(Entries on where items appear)
▼

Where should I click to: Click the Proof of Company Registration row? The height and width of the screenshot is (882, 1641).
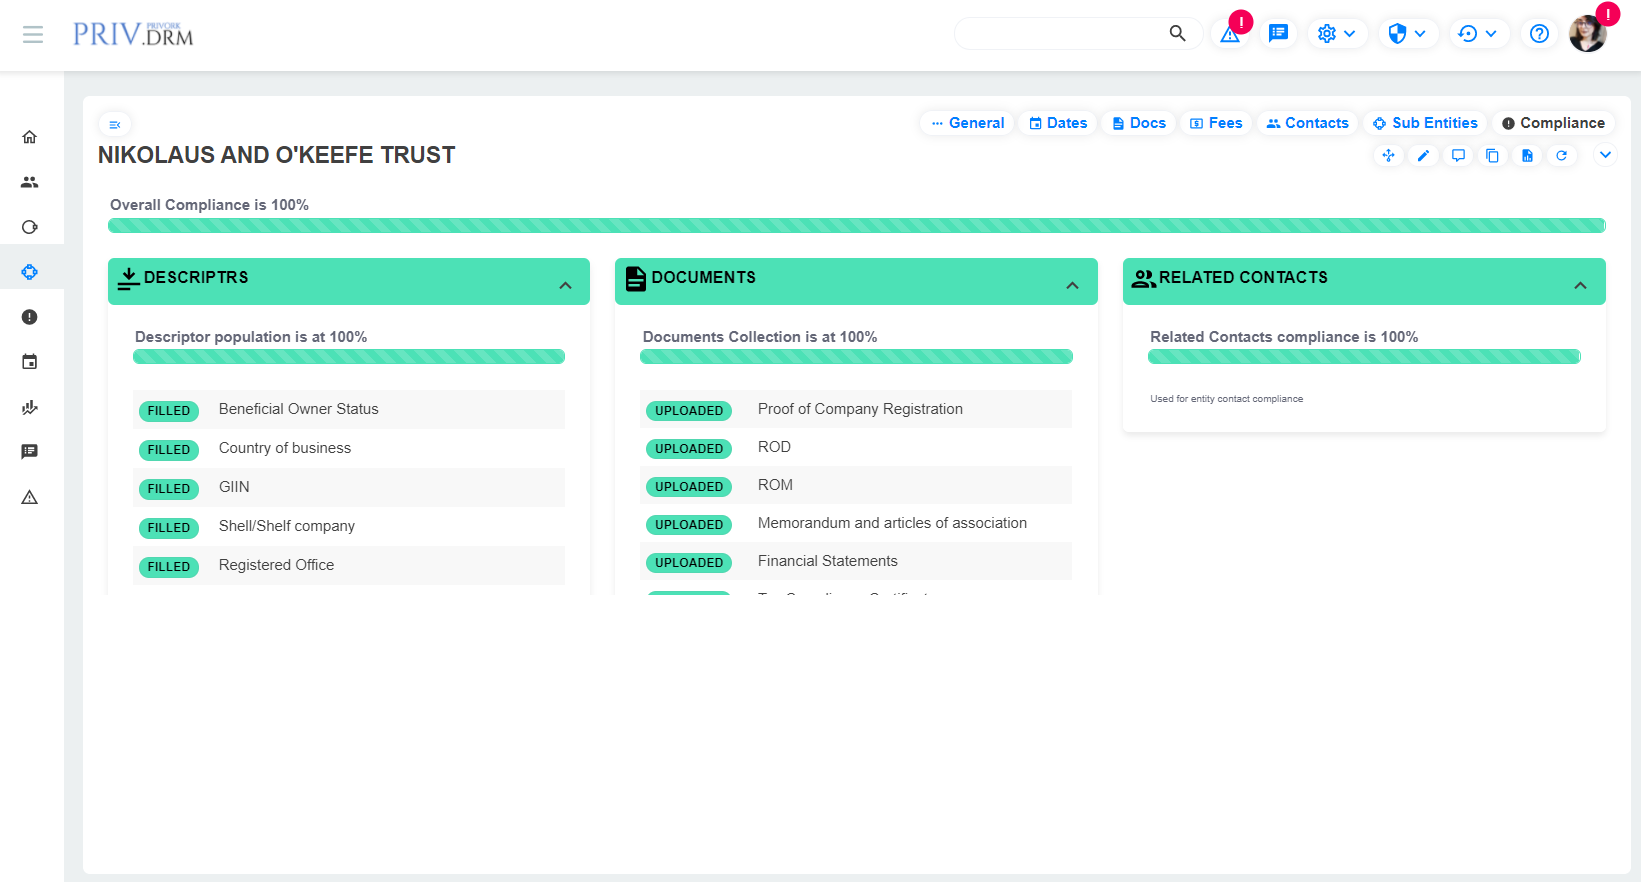[859, 409]
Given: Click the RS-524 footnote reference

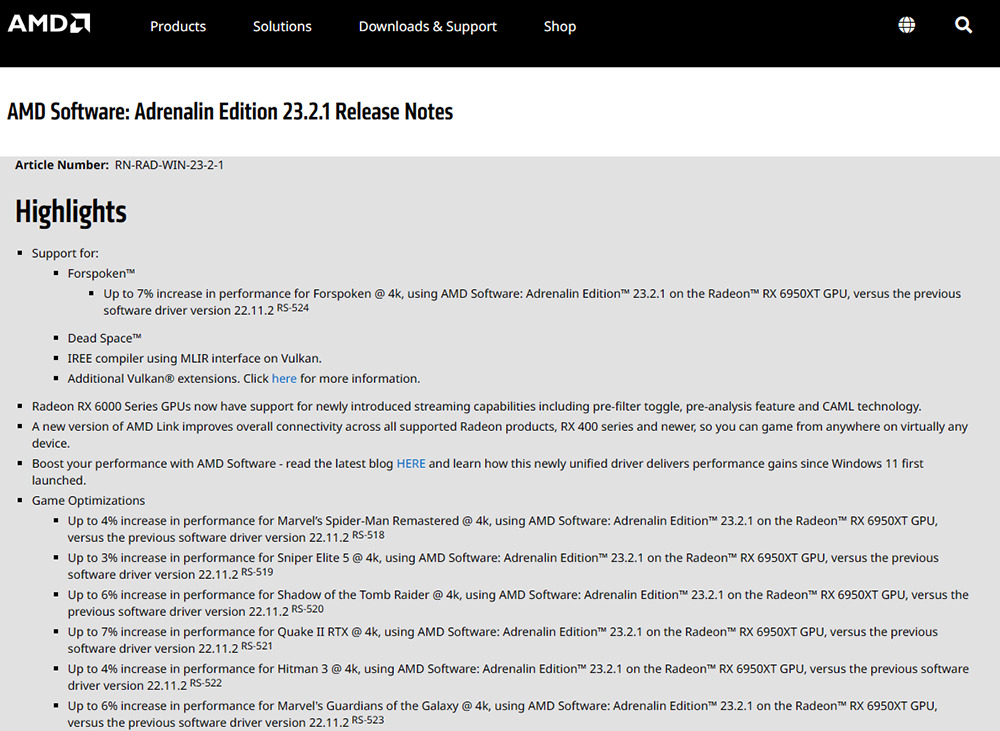Looking at the screenshot, I should coord(293,307).

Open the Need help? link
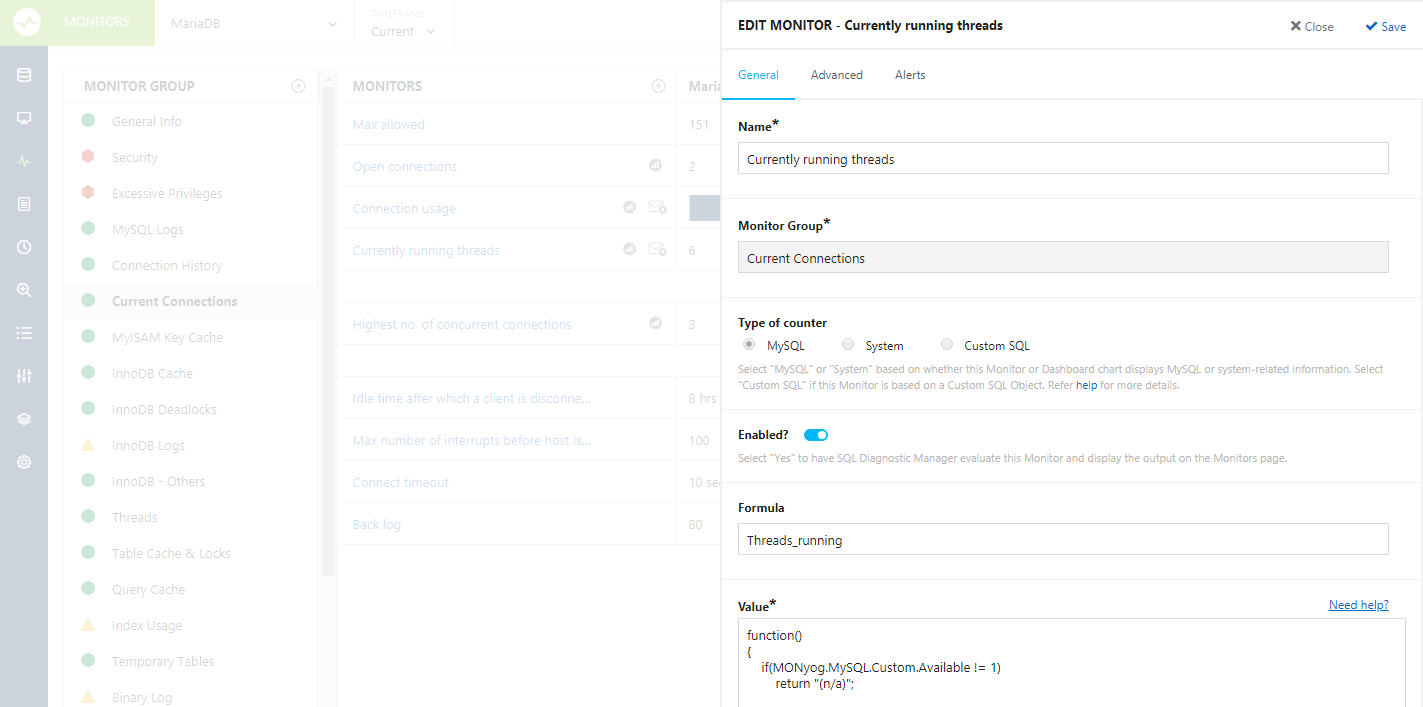point(1358,605)
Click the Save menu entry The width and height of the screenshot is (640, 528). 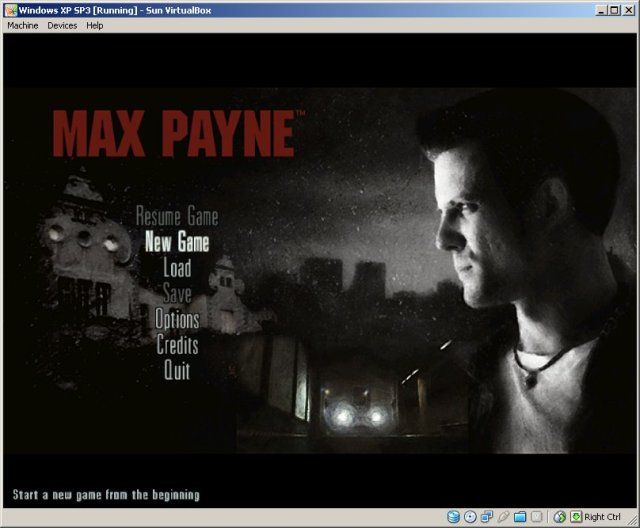coord(176,294)
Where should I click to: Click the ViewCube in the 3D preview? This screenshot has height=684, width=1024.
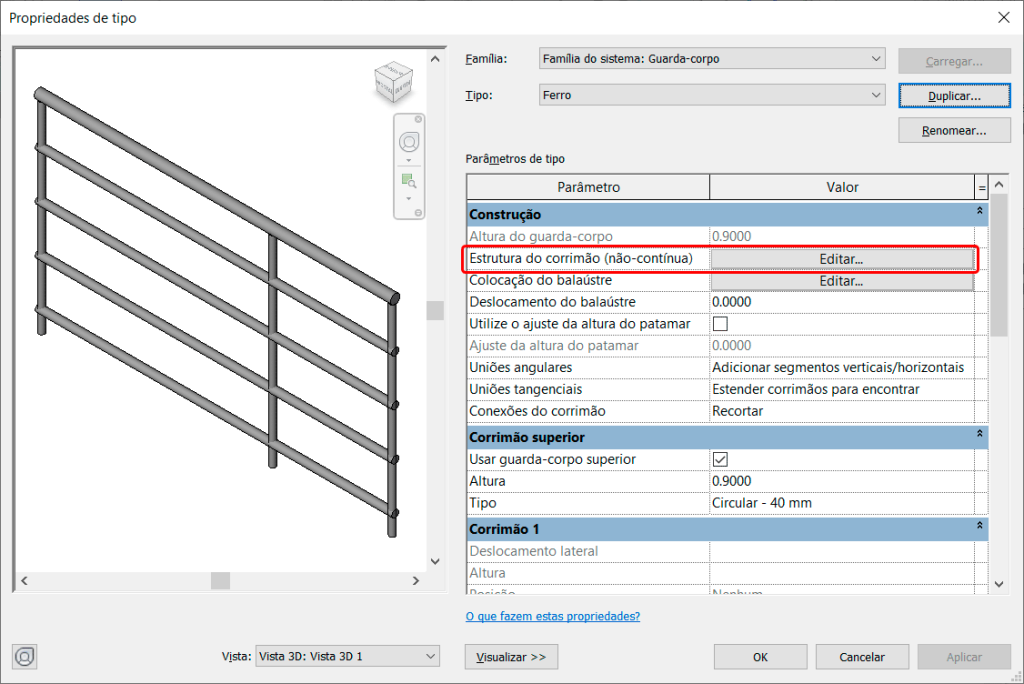pyautogui.click(x=391, y=81)
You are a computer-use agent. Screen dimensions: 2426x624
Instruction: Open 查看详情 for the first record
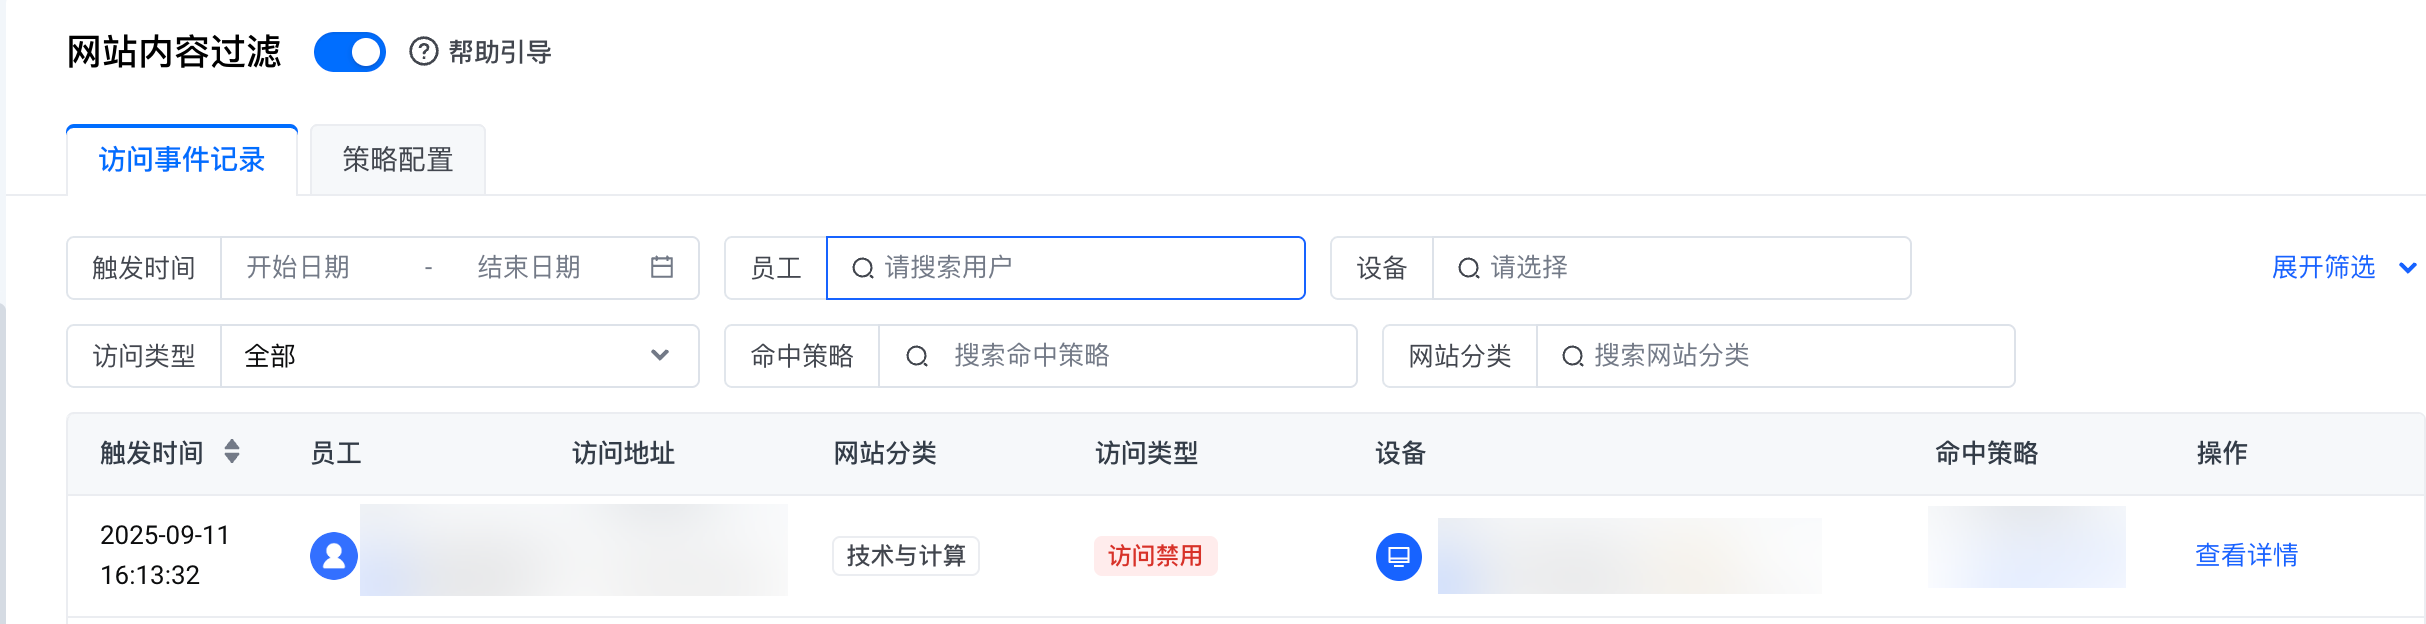point(2246,555)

▲

> _Work to do_: List every line of the rows above that contains the word "Open". Case counts.

> _Solved exercise_:
Open the Need help? link
Instruction: Open 查看详情 for the first record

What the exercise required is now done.